» PROVIDED PASSAGE
Interitem and Item-Total Correlations
Zero-order correlations between the items ranged from .06 (between Item 13 and Item 22) to .83 (between Item 14 and Item 23). Items 2, 3, and 22 had particularly low correlations with other items, with average interitem correlations being .28, .45, and .18, respectively. Corrected item total ranged from .24 (Item 22) to .89 (Item 23). Three items (Items 2, 3, and 22) had particularly low item-total correlations of .35, .57, and .24, respectively. Average interitem correlations and item-total correlations are reported in Table 1. These results implied that Items 2, 3, and 22 were not hanging together with the rest of the scale. In addition, as raised earlier, Item 2 had relatively more skewed responses and a plausible ceiling effect. Therefore, after thorough discussion, the authors decided to remove these 3 items from the scale and from further analyses, resulting in a final 20-item VIM.
EFA
An EFA was conducted on the final 20-item VIM. The scale yielded .97 on the Kaiser–Meyer–Olkin measure of sampling adequacy. This suggested adequate common variance among the items, and justified conducting a factor analysis on the scale. Using a principal axis extraction with oblique rotation, the results revealed only one factor with an Eigenvalue larger than 1.00. This was congruent with our expectation of the scale being unidimensional. The single factor accounted for 65.71% of the total variance in the scores. Factor loadings ranged between .62 (Item 9) and .91 (Item 23).
Reliability
The 20-item scale reported a reliability of α = .97, supporting strong internal reliability within the scale. Results also indicated that removal of any 1 of the 20 items would result in a lower reliability coefficient.
Correlation With MVS Score
Our 20-item VIM score was positively correlated with Holland et al.’s (1980) MVS score (r = .72, p < .01), indicating that our VIM had some overlap with the MVS but still possessed some degree of discriminant validity from it.
Incremental Validity
In order to examine VIM’s incremental validity over Holland et al.’s (1980) MVS in predicting whether respondents were decided or undecided about their career choices, we conducted a logistic regression using desired career choice (0 = undecided; 1 = decided) as the outcome variable, and the MVS and VIM scores as the predictors. The MVS score was entered in the first step, and the VIM score was entered in the second step. A test of the full model as compared to a constant-only model showed statistical significance, indicating that the MVS and VIM scores collectively predicted whether respondents were decided or undecided about their desired career choices (χ2 = 51.86, df = 2, p < .01). Overall prediction success was 86.2%. The Wald statistics suggested that our VIM (Wald = 13.53, p < .01) incrementally predicted career decidedness over Holland et al.’s (1980) MVS (Wald = 5.03, p < .02). After controlling for the MVS in the model, the Exp(B) of 3.71 for the VIM score indicated that when VIM score was raised by 1.00, respondents were 3.71 times more likely to be decided about their desired career.

» JOBS
• a. List every section heading in the scale-validation results, in the order they appear.
• b. In the scale-validation results, what percentage of the total variance in the scores did the single factor account for?
• c. From the scale-validation results, return the passage that begins at the words "Correlation With MVS" and ends after "validity from it.".

» DATA EXCERPTS
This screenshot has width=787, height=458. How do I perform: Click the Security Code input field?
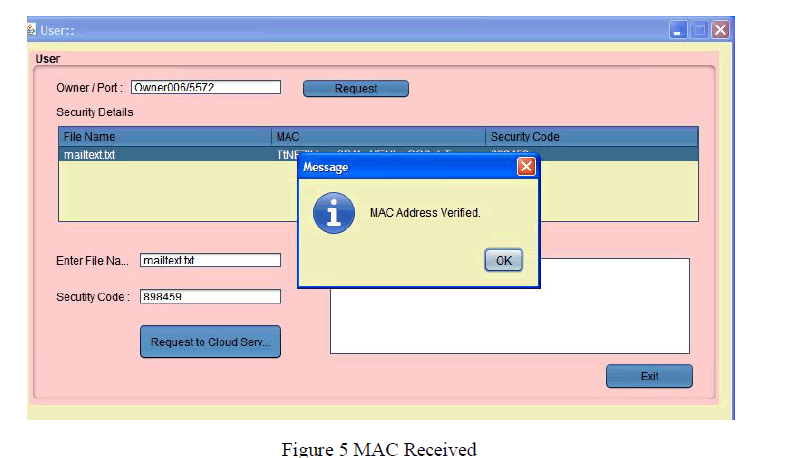click(x=210, y=296)
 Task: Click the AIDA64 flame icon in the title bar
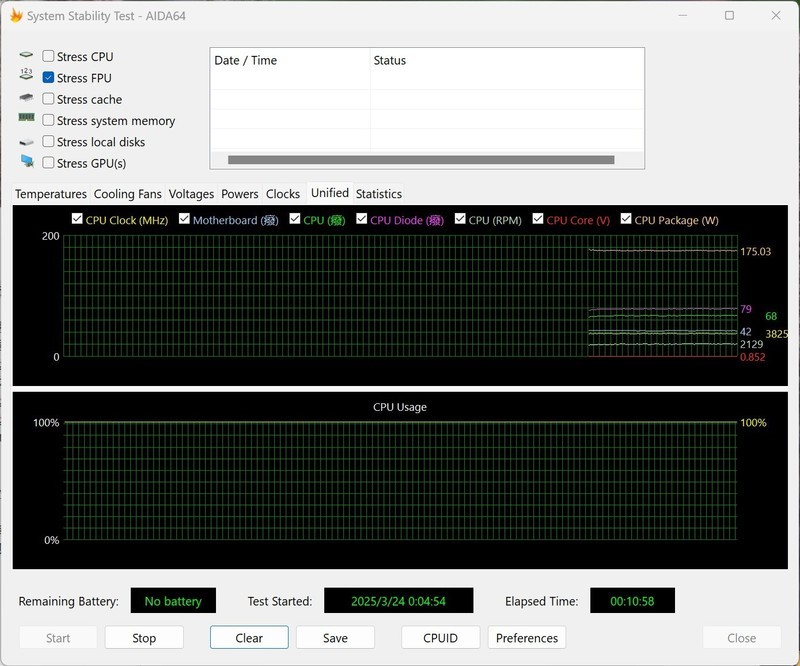pyautogui.click(x=14, y=15)

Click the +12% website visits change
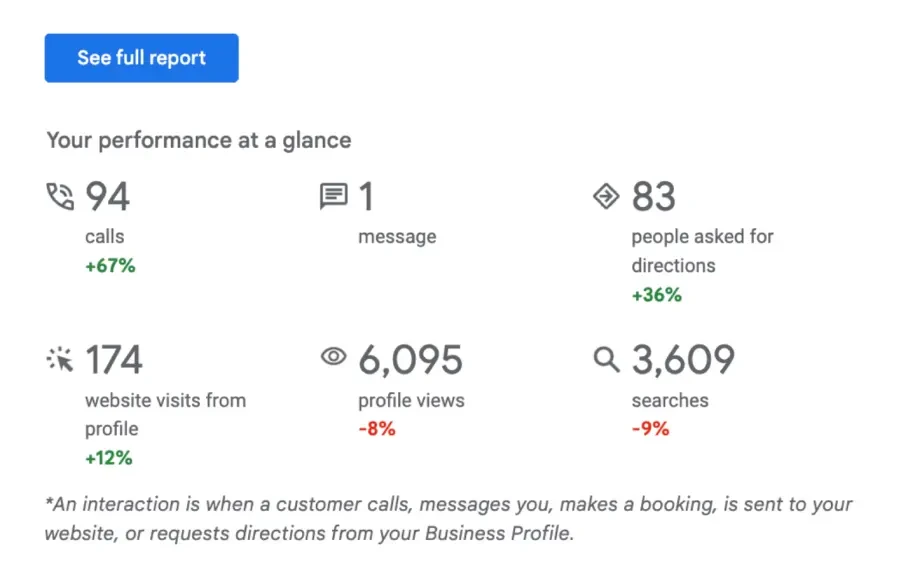point(109,458)
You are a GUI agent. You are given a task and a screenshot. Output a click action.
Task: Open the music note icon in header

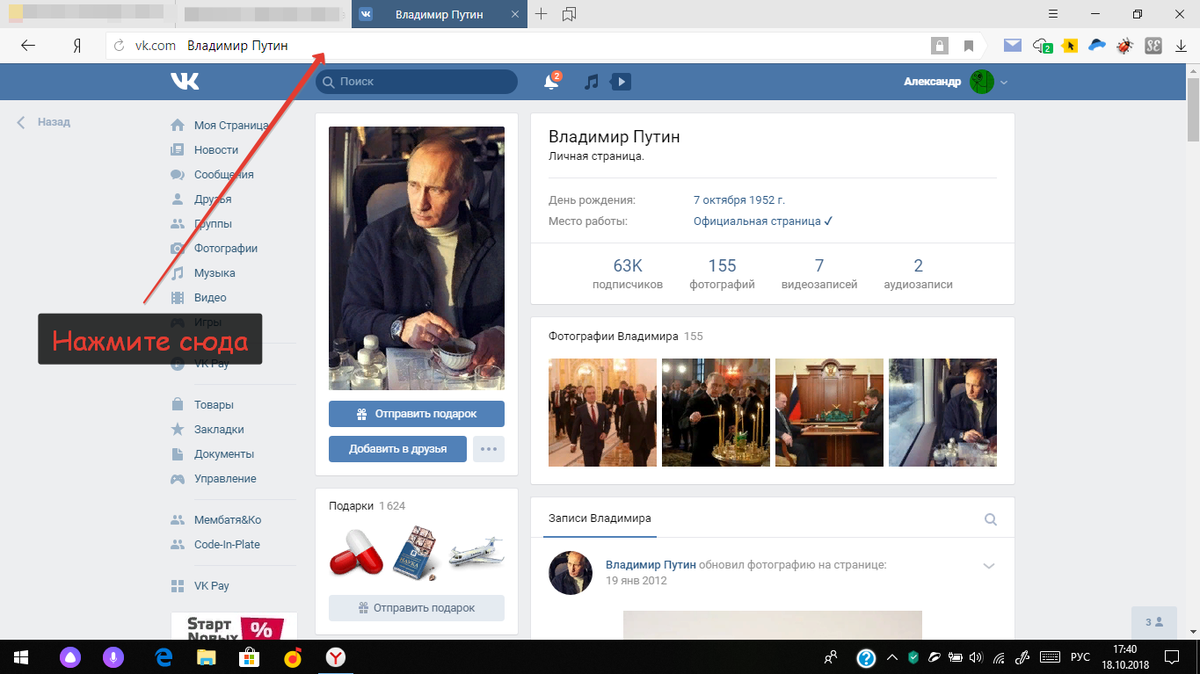coord(591,82)
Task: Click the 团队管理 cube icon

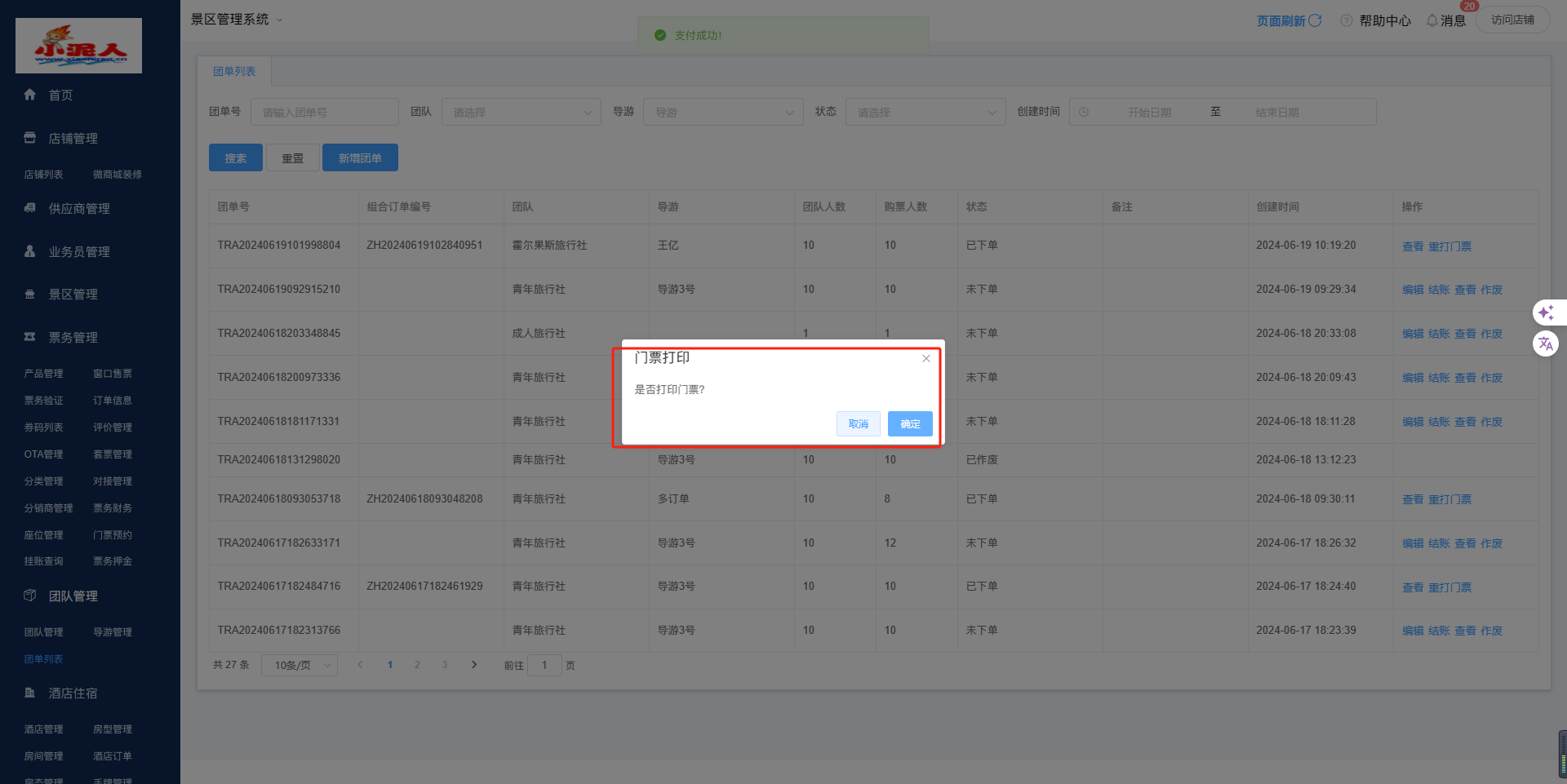Action: 30,596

» ANSWERS FOR THE EXERCISE
• a.
Interitem and Item-Total Correlations
EFA
Reliability
Correlation With MVS Score
Incremental Validity

• b. 65.71%

• c.
Correlation With MVS Score
Our 20-item VIM score was positively correlated with Holland et al.’s (1980) MVS score (r = .72, p < .01), indicating that our VIM had some overlap with the MVS but still possessed some degree of discriminant validity from it.